Monday, October 26, 2009

Evolving Halloween Traditions


(Photo copyright Halloween Addict)

The Halloween season is upon us and there are many superstitions and symbols connected with this holiday, many coming from the home garden. The Irish have a legend about Jack-o-lanterns telling of a man named Jack who couldn’t enter heaven because he was in so much misery. He was also afraid to enter hell because of all the jokes he had played on the devil. So, Jack was sentenced to wander the earth with a lantern until Judgment Day. Jack’s lantern was a hollowed-out turnip stuffed with coal.

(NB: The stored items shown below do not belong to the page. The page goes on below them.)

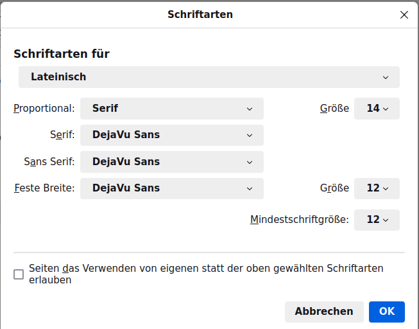Confirm font settings with OK

[387, 312]
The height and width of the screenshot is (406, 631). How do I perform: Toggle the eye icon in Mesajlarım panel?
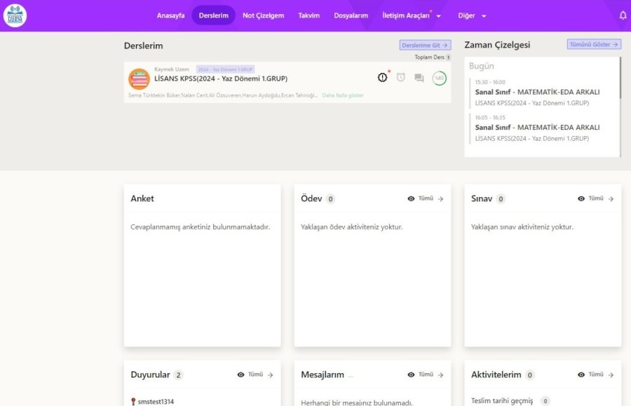click(x=411, y=375)
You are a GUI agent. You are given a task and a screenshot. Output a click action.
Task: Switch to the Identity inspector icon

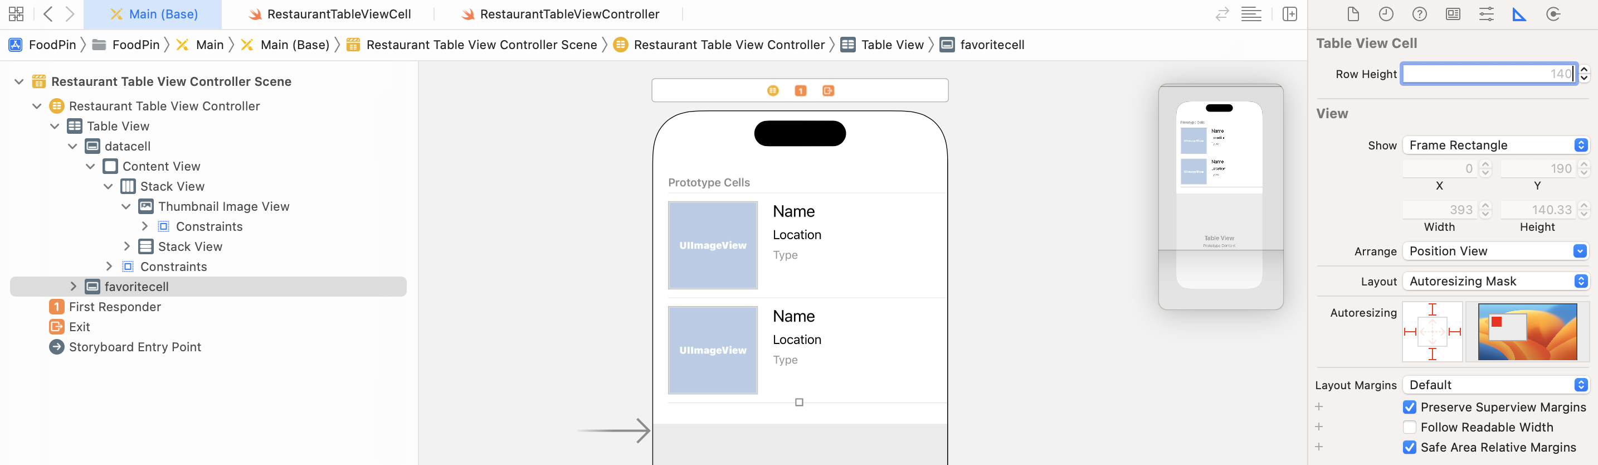tap(1453, 14)
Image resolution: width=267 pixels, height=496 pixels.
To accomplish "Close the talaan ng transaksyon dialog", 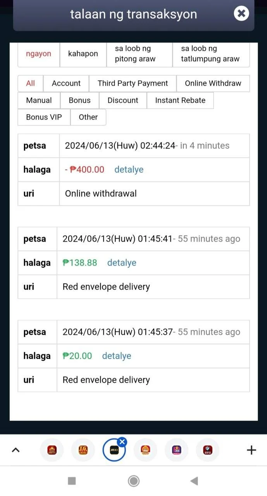I will point(241,14).
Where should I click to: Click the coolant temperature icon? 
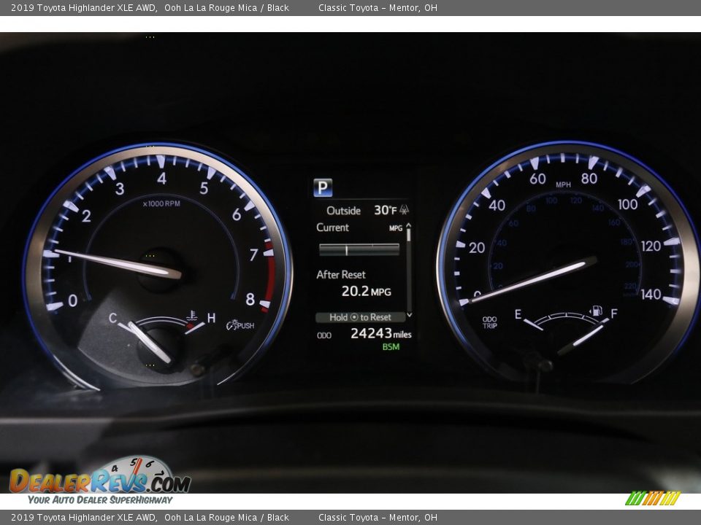[x=192, y=316]
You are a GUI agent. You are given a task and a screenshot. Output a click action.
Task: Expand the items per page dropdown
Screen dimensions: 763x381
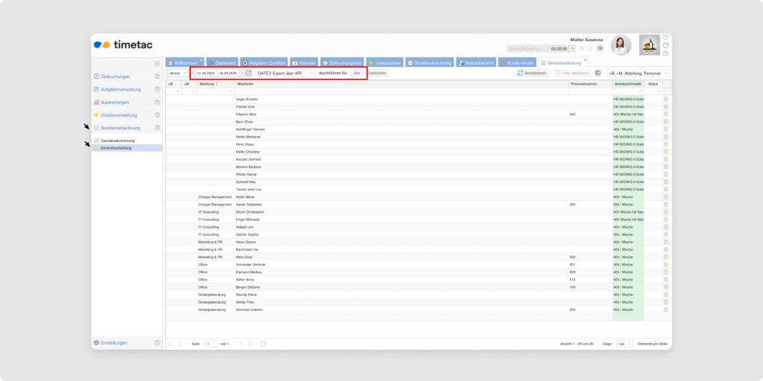click(x=624, y=344)
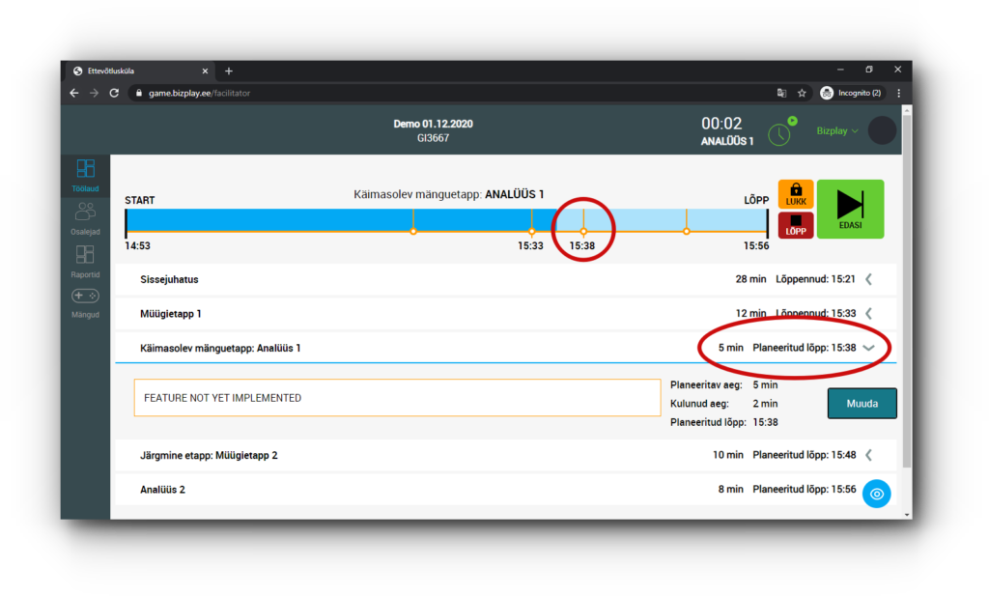
Task: Click the 15:33 marker on timeline
Action: [531, 232]
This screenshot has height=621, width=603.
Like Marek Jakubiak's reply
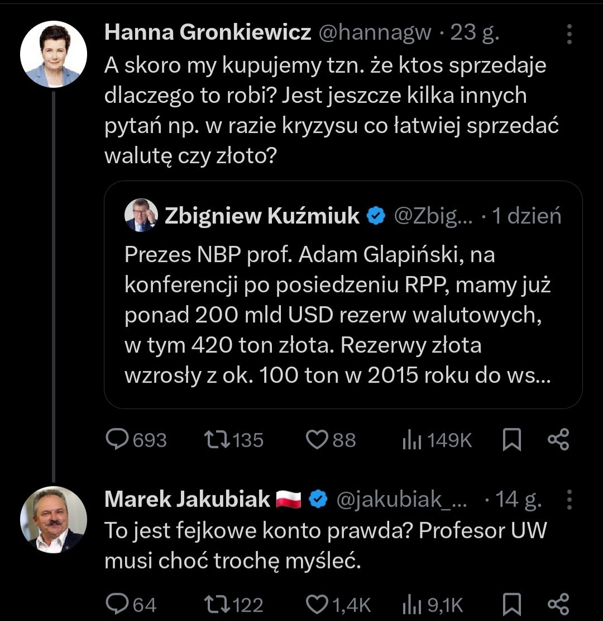click(x=317, y=604)
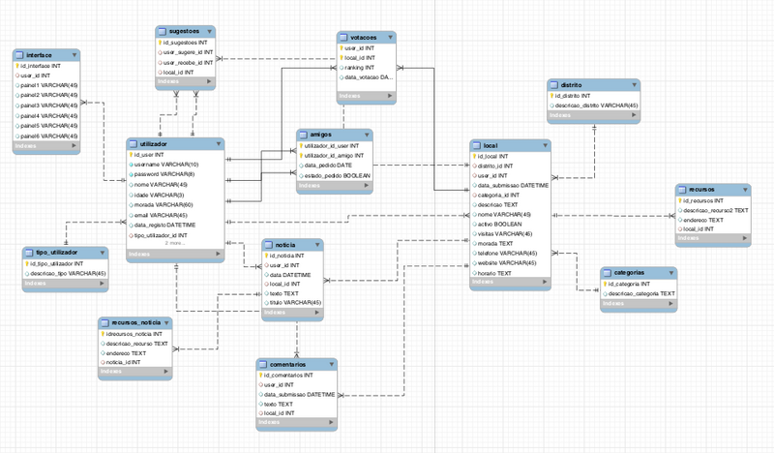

The ancient Druids of Britain believed that on Halloween night, ghosts, spirits, faeries, witches and elves came out to harm every day people. They thought cats were sacred and had once been humans, turned into cats as punishment for evil deeds. This Druid belief is the basis for modern-day witches, ghosts and cats at Halloween. People began dressing as these creatures, using dyes made from vegetables and fruit to turn their faces into grotesque monsters.

The Druids also had an autumn festival called Samhain, or summer’s end. This holiday is still practiced by the Wiccan religion and pagans today. It is a time of feasting on all kinds of food that has been grown in the garden throughout the season. The custom of using leaves, pumpkins and cornstalks as Halloween decorations also comes from the Druids.

In the United States, Halloween was not a significant holiday until the 1800s arrival of Irish and Scottish immigrants. Halloween celebrations began to take on a modern form as Americans replaced the Irish turnips with pumpkins for making Jack-o-lanterns. The practice of “souling” – visiting homes and offering prayers for the dead in return for gifts of food – was replaced with trick-or-treating and Halloween parties.